Report how many lines of these entries hold the string "Update"; reply with the number alone.
##########
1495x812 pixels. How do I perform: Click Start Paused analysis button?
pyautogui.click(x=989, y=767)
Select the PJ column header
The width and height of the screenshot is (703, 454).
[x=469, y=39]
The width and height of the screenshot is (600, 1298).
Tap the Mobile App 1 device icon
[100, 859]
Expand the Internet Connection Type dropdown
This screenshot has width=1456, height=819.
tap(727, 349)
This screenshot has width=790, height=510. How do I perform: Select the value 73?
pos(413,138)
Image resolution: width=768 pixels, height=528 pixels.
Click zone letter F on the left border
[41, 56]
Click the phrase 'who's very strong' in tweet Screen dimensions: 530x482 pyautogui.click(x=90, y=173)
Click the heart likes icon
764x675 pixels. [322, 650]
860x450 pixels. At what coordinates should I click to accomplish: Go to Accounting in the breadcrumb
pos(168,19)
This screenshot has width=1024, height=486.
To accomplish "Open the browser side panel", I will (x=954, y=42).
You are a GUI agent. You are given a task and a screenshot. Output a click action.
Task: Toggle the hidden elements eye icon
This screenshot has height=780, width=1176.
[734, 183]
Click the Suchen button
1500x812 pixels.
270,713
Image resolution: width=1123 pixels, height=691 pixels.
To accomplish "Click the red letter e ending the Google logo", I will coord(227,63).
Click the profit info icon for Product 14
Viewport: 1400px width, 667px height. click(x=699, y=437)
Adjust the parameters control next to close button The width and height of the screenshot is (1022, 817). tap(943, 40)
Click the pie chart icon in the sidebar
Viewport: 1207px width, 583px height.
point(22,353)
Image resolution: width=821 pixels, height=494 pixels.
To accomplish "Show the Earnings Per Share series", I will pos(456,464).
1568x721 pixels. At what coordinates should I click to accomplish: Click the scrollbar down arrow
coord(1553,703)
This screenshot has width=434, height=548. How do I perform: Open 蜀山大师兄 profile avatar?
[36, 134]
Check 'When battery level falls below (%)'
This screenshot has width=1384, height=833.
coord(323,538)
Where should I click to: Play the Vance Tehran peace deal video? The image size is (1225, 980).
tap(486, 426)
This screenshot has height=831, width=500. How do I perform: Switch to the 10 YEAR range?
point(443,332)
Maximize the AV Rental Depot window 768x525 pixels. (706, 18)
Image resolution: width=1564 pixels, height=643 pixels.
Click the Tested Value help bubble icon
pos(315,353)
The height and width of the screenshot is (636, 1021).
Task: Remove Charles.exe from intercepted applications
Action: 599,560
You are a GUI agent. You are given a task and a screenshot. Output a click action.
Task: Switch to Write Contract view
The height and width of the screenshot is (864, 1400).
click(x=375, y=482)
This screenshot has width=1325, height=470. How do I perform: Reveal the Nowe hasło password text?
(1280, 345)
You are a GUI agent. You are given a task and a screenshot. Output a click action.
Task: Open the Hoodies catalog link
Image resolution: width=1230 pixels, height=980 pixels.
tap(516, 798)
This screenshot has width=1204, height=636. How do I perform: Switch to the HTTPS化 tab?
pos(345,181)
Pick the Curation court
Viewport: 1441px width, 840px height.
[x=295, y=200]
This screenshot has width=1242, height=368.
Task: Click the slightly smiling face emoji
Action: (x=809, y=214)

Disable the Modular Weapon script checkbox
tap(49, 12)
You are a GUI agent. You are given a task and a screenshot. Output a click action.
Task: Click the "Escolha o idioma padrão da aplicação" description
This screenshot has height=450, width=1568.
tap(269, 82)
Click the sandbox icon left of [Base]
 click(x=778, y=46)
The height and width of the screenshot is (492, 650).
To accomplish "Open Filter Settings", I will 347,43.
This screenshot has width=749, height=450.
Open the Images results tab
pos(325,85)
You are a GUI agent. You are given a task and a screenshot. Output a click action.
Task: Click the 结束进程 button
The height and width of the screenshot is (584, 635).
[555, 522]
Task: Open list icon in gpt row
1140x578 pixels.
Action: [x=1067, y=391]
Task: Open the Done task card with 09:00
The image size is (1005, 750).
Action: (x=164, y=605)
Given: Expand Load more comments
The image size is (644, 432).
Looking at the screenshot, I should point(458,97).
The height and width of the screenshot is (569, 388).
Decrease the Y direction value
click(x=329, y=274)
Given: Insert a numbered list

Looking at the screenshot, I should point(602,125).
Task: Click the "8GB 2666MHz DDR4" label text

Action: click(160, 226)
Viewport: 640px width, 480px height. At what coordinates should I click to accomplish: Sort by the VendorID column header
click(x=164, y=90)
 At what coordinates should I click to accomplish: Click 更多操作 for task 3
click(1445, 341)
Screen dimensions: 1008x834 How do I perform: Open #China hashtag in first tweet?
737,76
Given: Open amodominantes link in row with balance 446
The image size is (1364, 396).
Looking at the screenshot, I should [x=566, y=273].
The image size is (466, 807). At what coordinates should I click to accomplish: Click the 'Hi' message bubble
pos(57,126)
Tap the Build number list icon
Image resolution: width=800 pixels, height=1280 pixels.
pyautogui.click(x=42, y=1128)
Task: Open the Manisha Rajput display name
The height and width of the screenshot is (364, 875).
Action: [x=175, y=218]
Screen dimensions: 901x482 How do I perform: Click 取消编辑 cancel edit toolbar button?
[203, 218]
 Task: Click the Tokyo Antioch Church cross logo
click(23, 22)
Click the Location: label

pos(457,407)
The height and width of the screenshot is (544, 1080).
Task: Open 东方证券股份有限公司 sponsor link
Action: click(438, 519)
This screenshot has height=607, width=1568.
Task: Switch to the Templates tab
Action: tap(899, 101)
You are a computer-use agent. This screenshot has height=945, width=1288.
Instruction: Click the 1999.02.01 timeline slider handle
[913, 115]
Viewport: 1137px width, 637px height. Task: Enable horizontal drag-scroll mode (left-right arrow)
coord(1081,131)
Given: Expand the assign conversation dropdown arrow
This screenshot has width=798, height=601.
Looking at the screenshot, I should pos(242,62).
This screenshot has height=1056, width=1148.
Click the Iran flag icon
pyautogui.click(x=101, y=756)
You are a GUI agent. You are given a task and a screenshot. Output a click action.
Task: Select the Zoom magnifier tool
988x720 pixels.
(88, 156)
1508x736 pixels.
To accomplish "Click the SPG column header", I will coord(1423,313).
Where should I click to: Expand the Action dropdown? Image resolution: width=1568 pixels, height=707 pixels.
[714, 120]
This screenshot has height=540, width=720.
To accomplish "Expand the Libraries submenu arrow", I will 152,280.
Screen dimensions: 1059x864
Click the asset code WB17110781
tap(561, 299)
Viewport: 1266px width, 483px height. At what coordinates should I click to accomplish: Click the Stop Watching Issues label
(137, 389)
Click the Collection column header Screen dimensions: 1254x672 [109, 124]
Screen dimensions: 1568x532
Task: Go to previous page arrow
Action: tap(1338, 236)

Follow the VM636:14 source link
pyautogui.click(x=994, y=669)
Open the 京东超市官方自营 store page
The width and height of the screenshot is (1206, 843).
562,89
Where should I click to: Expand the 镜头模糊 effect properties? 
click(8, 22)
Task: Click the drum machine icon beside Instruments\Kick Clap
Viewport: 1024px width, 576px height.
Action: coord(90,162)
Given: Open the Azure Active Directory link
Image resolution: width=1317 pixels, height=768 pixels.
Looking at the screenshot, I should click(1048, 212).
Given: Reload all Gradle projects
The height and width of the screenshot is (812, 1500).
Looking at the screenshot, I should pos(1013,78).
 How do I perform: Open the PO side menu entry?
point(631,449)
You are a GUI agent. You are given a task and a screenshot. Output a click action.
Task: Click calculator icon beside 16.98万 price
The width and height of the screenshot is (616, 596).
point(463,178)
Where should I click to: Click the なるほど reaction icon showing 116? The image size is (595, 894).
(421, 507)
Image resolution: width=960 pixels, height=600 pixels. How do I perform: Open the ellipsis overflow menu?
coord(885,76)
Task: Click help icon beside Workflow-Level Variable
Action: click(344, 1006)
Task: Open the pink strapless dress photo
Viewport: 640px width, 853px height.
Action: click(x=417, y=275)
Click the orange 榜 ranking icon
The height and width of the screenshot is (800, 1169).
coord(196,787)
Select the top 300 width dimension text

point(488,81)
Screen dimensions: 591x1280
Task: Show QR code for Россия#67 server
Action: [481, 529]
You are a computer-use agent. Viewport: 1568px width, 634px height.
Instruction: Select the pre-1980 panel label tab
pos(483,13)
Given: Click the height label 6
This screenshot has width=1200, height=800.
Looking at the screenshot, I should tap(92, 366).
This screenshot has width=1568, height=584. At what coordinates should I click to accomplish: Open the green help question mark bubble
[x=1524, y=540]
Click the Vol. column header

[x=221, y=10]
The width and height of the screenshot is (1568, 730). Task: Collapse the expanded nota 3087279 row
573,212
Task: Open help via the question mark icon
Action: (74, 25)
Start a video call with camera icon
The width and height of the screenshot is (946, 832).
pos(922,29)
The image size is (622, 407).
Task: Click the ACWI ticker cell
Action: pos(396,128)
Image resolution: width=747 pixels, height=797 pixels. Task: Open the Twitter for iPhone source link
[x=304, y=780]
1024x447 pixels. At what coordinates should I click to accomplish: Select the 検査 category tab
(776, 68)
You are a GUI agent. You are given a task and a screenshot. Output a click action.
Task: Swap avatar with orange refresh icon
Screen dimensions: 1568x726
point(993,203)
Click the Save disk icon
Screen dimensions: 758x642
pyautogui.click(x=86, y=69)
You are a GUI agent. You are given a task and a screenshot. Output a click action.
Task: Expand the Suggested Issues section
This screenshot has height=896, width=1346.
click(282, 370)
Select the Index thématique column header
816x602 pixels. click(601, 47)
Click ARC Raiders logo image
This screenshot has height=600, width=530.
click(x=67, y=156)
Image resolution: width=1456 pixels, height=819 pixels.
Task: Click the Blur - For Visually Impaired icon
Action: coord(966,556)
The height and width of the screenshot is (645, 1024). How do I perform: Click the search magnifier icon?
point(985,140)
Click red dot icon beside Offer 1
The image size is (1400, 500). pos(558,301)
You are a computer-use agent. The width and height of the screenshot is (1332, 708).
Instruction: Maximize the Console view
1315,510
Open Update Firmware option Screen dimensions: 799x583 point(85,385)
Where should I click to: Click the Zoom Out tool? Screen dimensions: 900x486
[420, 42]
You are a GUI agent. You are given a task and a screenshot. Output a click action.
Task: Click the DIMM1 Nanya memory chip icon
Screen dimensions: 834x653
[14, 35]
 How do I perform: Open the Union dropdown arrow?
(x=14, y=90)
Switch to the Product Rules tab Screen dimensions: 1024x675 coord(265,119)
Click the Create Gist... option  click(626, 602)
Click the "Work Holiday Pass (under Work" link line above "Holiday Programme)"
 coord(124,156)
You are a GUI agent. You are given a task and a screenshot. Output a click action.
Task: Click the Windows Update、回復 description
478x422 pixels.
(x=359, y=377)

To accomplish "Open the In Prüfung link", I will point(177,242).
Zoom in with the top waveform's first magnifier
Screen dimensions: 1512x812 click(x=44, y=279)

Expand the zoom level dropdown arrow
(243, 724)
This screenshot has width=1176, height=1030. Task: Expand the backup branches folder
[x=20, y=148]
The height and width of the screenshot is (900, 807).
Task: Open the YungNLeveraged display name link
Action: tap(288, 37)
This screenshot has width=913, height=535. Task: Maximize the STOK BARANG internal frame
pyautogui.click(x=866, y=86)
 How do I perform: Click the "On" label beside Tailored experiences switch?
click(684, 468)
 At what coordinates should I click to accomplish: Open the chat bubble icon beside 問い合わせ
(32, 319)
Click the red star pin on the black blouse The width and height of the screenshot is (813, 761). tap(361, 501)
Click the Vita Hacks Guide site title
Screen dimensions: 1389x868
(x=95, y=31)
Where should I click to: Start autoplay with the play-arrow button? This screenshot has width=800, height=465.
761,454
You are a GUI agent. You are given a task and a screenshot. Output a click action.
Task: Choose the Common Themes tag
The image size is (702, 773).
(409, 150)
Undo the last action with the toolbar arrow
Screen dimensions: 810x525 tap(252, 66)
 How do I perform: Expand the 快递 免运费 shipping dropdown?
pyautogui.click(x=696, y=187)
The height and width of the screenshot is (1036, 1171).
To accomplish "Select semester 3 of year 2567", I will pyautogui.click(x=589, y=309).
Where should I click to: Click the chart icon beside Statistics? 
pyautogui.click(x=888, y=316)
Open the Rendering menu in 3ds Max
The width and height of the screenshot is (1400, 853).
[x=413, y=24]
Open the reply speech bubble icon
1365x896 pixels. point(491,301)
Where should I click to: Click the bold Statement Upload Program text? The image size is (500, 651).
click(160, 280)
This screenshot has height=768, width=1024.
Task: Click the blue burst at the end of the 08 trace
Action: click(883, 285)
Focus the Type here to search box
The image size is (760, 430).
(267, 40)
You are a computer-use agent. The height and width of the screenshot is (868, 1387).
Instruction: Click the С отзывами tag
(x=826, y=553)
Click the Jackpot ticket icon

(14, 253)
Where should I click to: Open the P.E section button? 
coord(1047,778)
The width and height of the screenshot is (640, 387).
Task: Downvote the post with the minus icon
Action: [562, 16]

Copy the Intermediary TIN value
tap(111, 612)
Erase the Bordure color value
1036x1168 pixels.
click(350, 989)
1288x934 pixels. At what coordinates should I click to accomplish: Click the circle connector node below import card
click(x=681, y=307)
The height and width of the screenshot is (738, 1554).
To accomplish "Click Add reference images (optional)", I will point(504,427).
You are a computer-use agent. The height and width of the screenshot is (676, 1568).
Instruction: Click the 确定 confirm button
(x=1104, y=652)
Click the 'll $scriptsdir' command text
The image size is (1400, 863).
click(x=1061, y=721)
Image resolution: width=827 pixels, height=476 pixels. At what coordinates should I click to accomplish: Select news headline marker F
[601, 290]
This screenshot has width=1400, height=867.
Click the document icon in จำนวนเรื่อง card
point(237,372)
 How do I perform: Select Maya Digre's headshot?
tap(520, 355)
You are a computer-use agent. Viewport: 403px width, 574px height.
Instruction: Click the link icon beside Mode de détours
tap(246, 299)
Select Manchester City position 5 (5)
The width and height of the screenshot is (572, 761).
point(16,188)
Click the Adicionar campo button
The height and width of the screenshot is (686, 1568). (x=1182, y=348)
##########
■ Solution below
2